------ EXERCISE MATERIALS
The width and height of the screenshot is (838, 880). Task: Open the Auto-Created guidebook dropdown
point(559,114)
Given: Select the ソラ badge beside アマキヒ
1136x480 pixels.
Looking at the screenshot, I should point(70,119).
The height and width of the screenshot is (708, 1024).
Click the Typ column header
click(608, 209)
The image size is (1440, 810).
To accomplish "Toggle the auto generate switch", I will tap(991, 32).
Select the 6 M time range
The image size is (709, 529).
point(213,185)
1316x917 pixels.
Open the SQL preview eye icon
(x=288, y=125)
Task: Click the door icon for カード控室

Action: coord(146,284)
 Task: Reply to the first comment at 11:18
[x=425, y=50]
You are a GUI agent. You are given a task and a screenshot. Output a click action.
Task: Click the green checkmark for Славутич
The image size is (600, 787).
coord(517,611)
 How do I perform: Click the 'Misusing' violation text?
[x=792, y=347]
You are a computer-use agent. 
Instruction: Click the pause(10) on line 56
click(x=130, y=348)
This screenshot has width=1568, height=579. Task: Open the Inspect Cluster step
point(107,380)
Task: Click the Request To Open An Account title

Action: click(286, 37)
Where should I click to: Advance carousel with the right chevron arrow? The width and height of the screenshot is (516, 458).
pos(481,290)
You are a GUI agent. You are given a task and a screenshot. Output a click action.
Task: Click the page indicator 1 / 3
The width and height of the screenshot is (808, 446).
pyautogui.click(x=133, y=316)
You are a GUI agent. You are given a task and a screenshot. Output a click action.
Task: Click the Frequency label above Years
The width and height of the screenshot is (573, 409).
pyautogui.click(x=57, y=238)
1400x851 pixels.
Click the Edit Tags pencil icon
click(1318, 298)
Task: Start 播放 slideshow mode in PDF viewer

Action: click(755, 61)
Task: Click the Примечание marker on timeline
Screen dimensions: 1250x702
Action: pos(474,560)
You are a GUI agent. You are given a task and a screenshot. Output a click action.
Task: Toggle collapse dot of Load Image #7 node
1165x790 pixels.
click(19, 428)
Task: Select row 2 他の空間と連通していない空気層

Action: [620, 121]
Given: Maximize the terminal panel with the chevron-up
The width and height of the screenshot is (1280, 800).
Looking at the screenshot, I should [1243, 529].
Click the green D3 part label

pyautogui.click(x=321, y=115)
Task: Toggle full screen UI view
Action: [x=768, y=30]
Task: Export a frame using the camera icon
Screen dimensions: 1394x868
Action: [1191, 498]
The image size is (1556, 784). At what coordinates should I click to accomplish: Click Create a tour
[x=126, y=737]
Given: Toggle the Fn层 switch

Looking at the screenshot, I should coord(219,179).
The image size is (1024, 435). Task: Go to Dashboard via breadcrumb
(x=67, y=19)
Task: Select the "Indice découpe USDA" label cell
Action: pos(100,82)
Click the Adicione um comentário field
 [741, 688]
------------
WORK ITEM: Reproduce the records above with every character intact.

EXERCISE RESULT:
The width and height of the screenshot is (838, 880). Task: Open the Auto-Created guidebook dropdown
point(559,114)
Given: Select the ソラ badge beside アマキヒ
1136x480 pixels.
Looking at the screenshot, I should point(70,119).
The height and width of the screenshot is (708, 1024).
Click the Typ column header
click(608, 209)
The image size is (1440, 810).
To accomplish "Toggle the auto generate switch", I will tap(991, 32).
Select the 6 M time range
The image size is (709, 529).
point(213,185)
1316x917 pixels.
Open the SQL preview eye icon
(x=288, y=125)
Task: Click the door icon for カード控室

Action: coord(146,284)
 Task: Reply to the first comment at 11:18
[x=425, y=50]
You are a GUI agent. You are given a task and a screenshot. Output a click action.
Task: Click the green checkmark for Славутич
The image size is (600, 787).
coord(517,611)
 How do I perform: Click the 'Misusing' violation text?
[x=792, y=347]
You are a computer-use agent. 
Instruction: Click the pause(10) on line 56
click(x=130, y=348)
This screenshot has width=1568, height=579. Task: Open the Inspect Cluster step
point(107,380)
Task: Click the Request To Open An Account title

Action: click(286, 37)
Where should I click to: Advance carousel with the right chevron arrow? The width and height of the screenshot is (516, 458).
pos(481,290)
You are a GUI agent. You are given a task and a screenshot. Output a click action.
Task: Click the page indicator 1 / 3
The width and height of the screenshot is (808, 446).
pyautogui.click(x=133, y=316)
You are a GUI agent. You are given a task and a screenshot. Output a click action.
Task: Click the Frequency label above Years
The width and height of the screenshot is (573, 409).
pyautogui.click(x=57, y=238)
1400x851 pixels.
Click the Edit Tags pencil icon
click(1318, 298)
Task: Start 播放 slideshow mode in PDF viewer

Action: click(755, 61)
Task: Click the Примечание marker on timeline
Screen dimensions: 1250x702
Action: pos(474,560)
You are a GUI agent. You are given a task and a screenshot. Output a click action.
Task: Toggle collapse dot of Load Image #7 node
1165x790 pixels.
click(19, 428)
Task: Select row 2 他の空間と連通していない空気層

Action: [620, 121]
Given: Maximize the terminal panel with the chevron-up
The width and height of the screenshot is (1280, 800).
Looking at the screenshot, I should [1243, 529].
Click the green D3 part label

pyautogui.click(x=321, y=115)
Task: Toggle full screen UI view
Action: [x=768, y=30]
Task: Export a frame using the camera icon
Screen dimensions: 1394x868
Action: [1191, 498]
The image size is (1556, 784). At what coordinates should I click to accomplish: Click Create a tour
[x=126, y=737]
Given: Toggle the Fn层 switch

Looking at the screenshot, I should coord(219,179).
The image size is (1024, 435). Task: Go to Dashboard via breadcrumb
(x=67, y=19)
Task: Select the "Indice découpe USDA" label cell
Action: pos(100,82)
Click the Adicione um comentário field
 [741, 688]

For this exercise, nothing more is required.